“Young visitors shape the exhibition space”
Childhood learning processes are dependent on specific locations and spaces. They are connected to sensory perceptions and experiences, to one’s own body and to actual settings. How can the KinderKunstLabor build on these ideas and make use of location, space, and architecture in a unique way to enhance access to exhibitions? Children first encounter and experience exhibition spaces in a variety of ways, e.g. while on a school or kindergarten field trip, visiting a café with parents, by chance, etc.
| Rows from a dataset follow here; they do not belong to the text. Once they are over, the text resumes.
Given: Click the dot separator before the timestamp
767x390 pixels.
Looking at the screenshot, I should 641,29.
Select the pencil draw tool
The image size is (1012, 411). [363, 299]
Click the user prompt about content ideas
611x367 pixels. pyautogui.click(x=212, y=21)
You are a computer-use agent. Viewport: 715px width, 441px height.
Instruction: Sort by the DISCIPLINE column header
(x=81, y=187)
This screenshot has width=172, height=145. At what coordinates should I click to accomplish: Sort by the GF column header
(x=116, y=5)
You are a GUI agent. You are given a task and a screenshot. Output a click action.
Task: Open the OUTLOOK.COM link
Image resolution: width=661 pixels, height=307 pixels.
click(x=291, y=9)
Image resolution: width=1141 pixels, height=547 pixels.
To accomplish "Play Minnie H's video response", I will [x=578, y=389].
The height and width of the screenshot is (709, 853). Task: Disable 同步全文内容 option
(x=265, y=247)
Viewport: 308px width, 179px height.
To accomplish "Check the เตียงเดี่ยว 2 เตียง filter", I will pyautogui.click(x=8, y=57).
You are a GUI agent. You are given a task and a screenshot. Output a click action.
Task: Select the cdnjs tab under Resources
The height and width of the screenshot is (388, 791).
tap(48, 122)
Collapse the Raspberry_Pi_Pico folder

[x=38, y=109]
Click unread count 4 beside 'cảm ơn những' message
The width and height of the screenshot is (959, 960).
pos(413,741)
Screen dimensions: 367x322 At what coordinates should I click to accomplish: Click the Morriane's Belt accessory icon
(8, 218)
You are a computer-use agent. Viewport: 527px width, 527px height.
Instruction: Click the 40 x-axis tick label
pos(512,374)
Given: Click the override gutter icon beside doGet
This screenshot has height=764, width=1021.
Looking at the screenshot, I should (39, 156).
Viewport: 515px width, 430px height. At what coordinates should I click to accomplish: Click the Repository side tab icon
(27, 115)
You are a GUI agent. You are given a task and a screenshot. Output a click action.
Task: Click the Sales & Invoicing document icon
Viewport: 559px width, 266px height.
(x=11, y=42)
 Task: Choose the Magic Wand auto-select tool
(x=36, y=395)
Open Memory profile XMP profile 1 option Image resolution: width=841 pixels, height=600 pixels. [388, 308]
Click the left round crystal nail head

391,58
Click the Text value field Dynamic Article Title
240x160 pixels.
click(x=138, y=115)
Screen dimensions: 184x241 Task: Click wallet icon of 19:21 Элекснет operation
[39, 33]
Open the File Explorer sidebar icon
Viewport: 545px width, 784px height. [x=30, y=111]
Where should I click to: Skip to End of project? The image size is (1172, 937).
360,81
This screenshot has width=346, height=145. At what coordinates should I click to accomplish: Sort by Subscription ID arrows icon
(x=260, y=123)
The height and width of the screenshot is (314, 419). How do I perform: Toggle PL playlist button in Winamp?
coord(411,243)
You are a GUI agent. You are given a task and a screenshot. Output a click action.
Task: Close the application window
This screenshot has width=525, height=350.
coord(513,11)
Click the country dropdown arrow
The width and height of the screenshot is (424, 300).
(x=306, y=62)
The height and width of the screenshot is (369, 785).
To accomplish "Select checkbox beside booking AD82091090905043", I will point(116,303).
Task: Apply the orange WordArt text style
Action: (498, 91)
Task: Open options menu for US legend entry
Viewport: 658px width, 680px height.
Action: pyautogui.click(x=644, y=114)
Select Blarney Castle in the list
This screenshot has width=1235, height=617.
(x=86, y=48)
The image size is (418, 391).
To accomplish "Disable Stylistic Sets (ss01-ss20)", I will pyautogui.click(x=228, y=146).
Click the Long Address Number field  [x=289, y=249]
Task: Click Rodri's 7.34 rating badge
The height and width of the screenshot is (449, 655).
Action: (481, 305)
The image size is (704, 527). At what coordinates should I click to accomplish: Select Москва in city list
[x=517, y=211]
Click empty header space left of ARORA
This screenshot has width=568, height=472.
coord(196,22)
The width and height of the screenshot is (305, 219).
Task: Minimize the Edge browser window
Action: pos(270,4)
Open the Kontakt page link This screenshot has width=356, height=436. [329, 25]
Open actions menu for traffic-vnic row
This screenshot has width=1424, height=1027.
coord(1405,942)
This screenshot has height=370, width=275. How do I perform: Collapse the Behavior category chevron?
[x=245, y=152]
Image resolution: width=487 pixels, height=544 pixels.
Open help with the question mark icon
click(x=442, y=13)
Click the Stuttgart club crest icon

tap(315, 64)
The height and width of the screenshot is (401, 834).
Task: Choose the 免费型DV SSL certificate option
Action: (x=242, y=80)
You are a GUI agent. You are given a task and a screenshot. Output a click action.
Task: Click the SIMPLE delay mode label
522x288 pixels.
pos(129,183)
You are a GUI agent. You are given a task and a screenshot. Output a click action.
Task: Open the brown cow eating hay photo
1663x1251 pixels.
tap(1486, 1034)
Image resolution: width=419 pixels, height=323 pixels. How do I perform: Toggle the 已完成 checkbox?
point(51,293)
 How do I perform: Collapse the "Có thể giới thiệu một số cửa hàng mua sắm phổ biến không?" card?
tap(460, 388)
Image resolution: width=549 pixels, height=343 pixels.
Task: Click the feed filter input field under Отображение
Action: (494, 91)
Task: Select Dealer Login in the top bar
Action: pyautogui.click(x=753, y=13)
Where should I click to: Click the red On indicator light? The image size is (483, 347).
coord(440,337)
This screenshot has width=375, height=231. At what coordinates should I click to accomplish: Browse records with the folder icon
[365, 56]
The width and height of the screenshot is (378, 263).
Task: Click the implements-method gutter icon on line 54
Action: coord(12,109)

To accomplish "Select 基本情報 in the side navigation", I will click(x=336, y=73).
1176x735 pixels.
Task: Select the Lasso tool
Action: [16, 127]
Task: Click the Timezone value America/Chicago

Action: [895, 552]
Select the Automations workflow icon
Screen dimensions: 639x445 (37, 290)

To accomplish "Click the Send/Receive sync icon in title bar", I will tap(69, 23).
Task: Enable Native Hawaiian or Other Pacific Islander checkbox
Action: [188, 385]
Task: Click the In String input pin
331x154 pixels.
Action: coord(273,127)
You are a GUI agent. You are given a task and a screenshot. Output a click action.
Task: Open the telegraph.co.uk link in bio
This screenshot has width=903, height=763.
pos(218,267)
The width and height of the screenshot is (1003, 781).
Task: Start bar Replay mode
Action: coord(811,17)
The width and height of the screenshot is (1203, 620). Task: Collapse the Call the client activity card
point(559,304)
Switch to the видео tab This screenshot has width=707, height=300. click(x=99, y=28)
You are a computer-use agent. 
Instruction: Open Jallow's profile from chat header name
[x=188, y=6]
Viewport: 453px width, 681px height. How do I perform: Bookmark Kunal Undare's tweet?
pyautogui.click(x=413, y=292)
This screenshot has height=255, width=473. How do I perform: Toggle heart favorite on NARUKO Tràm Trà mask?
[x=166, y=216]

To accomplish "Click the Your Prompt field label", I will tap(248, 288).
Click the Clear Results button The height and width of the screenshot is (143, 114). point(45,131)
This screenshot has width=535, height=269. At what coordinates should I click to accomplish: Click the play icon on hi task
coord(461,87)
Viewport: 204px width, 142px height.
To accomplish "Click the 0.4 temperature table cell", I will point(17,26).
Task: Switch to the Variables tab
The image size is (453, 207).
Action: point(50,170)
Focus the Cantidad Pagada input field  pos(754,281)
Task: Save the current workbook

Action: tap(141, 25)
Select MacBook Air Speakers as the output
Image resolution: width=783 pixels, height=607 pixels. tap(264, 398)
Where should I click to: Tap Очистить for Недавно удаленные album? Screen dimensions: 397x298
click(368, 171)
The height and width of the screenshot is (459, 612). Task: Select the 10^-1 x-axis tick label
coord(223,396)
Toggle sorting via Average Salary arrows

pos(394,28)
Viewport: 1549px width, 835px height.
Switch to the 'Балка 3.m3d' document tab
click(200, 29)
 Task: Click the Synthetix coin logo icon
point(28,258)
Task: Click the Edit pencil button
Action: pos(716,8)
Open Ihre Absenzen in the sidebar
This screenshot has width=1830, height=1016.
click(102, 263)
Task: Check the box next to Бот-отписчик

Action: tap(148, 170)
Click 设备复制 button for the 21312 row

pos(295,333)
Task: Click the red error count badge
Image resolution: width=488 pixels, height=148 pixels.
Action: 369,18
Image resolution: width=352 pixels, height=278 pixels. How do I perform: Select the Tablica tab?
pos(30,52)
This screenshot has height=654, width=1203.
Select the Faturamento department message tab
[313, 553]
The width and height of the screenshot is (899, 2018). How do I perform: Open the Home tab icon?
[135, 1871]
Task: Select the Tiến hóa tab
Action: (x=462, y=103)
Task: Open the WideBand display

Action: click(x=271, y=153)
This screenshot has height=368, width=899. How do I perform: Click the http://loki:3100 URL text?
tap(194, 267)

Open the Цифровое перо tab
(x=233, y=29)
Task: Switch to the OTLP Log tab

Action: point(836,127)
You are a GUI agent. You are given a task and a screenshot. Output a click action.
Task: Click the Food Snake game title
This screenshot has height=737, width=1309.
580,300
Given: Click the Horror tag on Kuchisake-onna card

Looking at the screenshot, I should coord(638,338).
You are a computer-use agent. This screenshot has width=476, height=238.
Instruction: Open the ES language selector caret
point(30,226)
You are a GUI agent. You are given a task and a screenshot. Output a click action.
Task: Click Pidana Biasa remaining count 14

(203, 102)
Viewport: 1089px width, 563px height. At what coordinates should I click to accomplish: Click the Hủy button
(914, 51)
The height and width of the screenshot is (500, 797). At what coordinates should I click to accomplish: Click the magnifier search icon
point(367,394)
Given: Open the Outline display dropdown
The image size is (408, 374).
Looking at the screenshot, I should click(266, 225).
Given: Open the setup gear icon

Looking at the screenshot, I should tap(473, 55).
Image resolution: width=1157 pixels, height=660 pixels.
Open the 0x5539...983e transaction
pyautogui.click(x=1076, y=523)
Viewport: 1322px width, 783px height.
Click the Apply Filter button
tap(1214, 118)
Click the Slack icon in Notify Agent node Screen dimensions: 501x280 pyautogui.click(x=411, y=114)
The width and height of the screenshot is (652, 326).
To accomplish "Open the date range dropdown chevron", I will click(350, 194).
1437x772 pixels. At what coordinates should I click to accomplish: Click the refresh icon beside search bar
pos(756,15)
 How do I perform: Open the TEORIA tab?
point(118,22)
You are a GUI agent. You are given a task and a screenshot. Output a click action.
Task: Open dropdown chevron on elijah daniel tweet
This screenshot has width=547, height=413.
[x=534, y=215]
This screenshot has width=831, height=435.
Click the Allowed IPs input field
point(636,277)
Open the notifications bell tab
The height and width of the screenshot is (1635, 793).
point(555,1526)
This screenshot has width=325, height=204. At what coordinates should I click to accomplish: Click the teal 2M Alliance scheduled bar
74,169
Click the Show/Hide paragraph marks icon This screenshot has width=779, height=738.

The interests and wishes of young visitors and their specific paths—their “paths of desire” or well-trodden paths—can lead to various ways of entering the exhibition.
“The exhibition space becomes a narrative space”
Walls, floors, ceilings, smells, colors, lights, fabrics, sounds, images, and texts: how can children’s perceptual processes be activated in the spaces so that the exhibitions make an impression on children and bring them into dialogue with the work? Various points of connection or individual ways of accessing things should be offered here, utilizing active stimuli, sensory experiences, and creative activities. The emphasis in on how children take in, perceive, and interpret the exhibited works.
This involves developing specific exchange formats and presentational forms for each exhibition that
- offer individual access;
- enable new perspectives and open up new perceptions;
- address current/relevant topics;
- convey experimental and innovative methods;
- generate new knowledge;
- facilitate joint artistic processes;
- promote individual potential and make it visible;
- enable understanding based on one’s own biographies, experiences, realities, and interests;
- not allow for any hierarchization of experiences;
- support individual assimilation of art/design by translating it into one’s own language (snowball: layers of interpretation)
- provide resources for reflection, e.g. through drawing, film, and photo documentation, feedback;
- shape the collaboration via a high level of empathy and,
- allow for great flexibility in how things unfold.
Long-term partnerships with schools, kindergartens, daycare centers, medical and social institutions, and after-school care facilities ensure that, in addition to individual visits, more extensive, longer-term projects are also possible. The Children’s Advisory Board is made up of members from these partnerships.